→ **TASK ITEM**
Find the line with "Instruction: Click result" in the records below. Copy it and every line after it, up to and including the line with "The width and height of the screenshot is (388, 291).".

→ **DATA EXCERPTS**
########

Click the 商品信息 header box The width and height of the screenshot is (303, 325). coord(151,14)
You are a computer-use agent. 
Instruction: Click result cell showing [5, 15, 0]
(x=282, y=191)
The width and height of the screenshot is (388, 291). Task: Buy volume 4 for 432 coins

########

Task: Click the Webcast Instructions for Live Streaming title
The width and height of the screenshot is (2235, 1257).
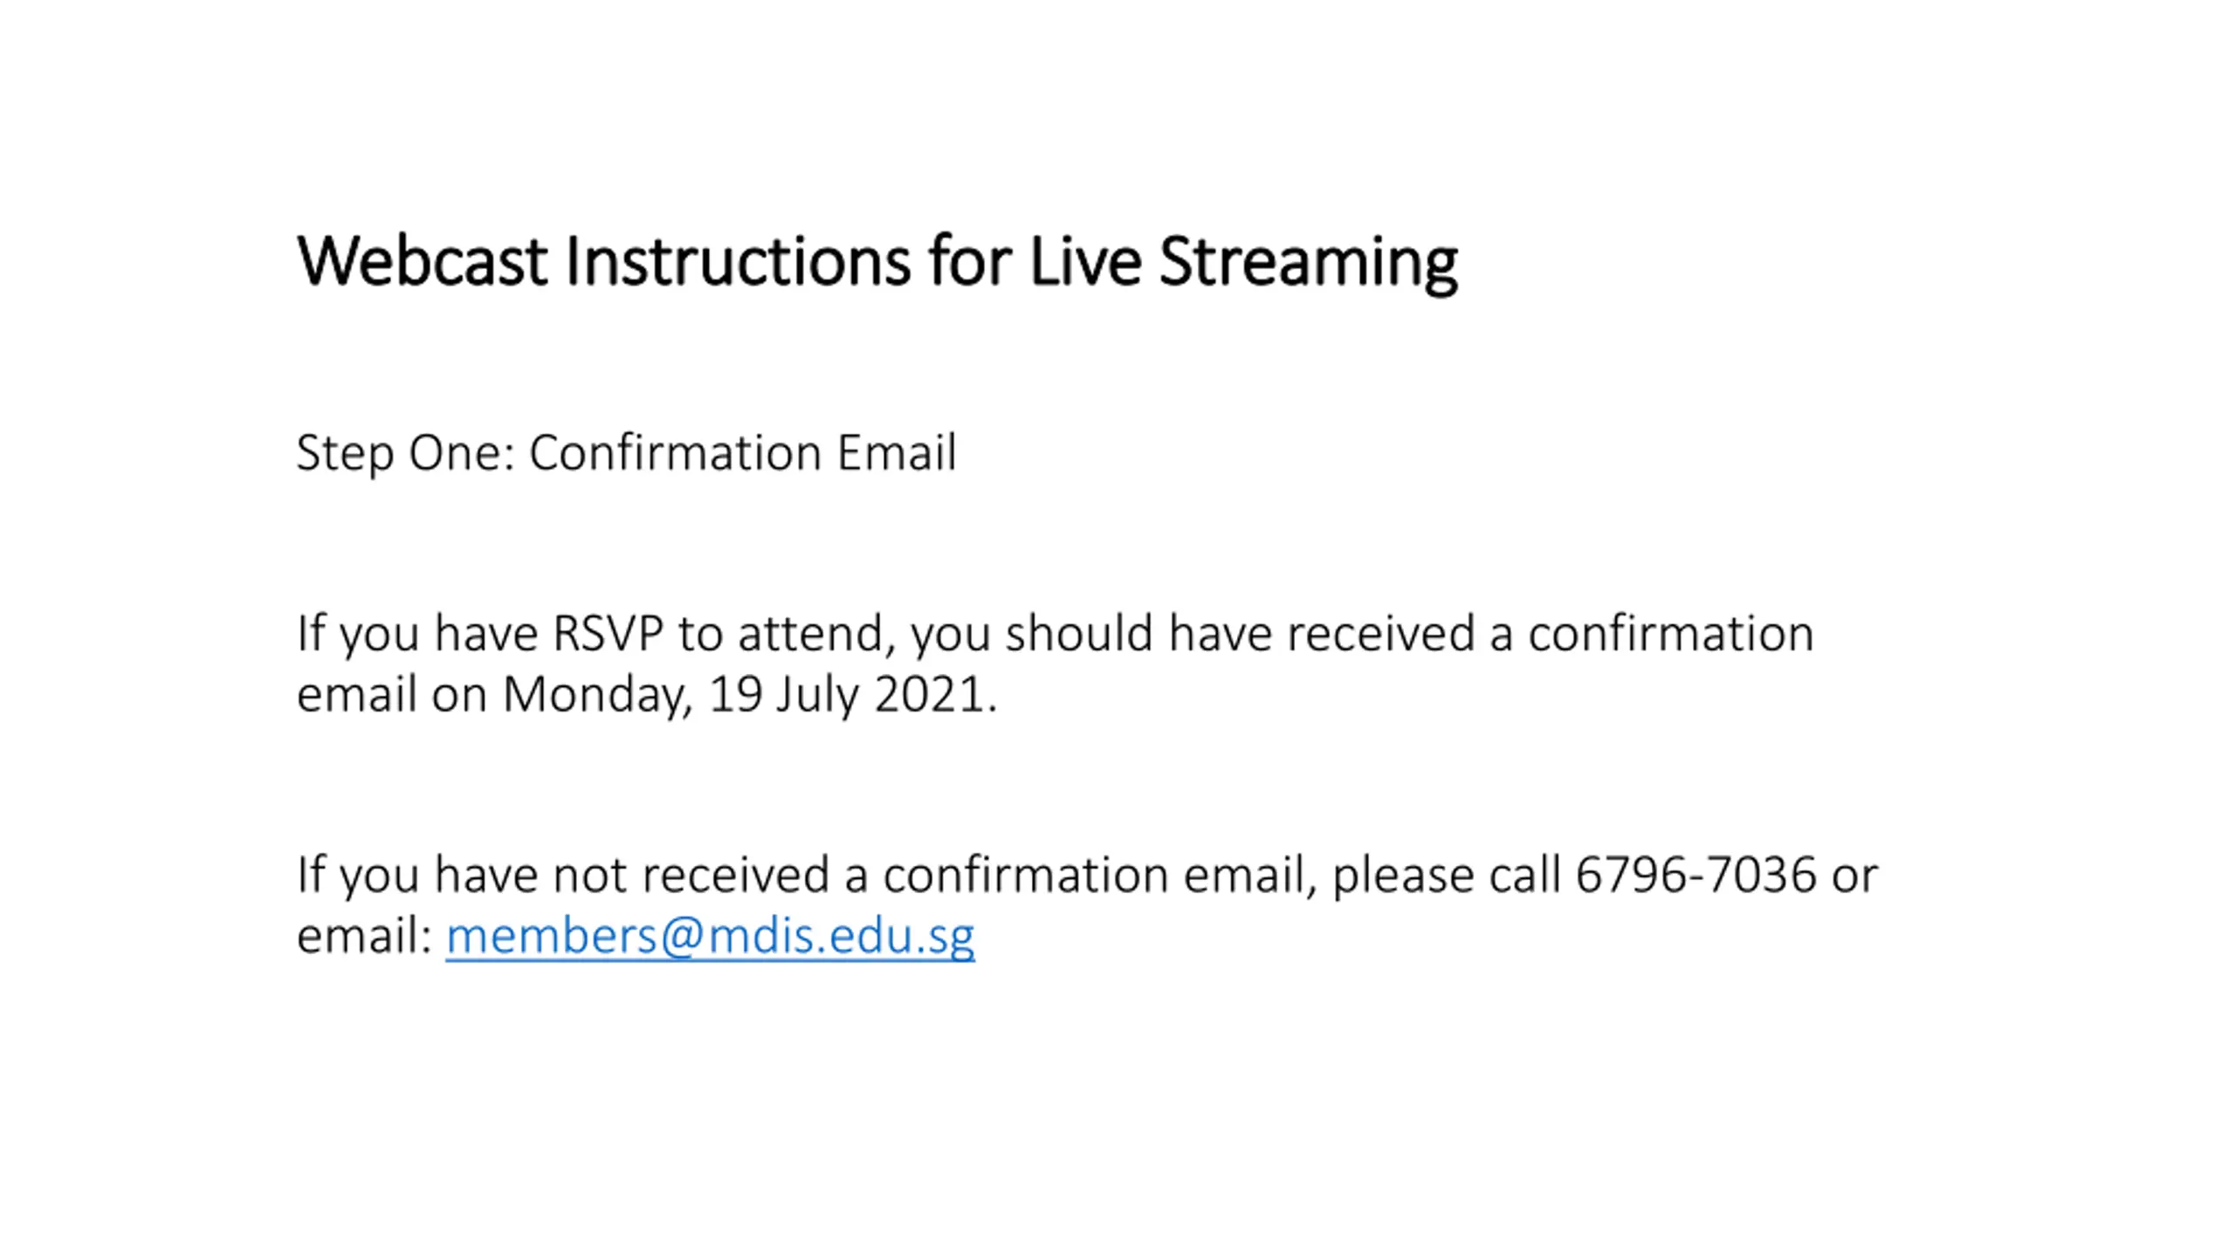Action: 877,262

########

→ **SOLUTION**
Instruction: Click result cell showing [5, 15, 0]
(x=282, y=191)
The width and height of the screenshot is (388, 291). Task: Buy volume 4 for 432 coins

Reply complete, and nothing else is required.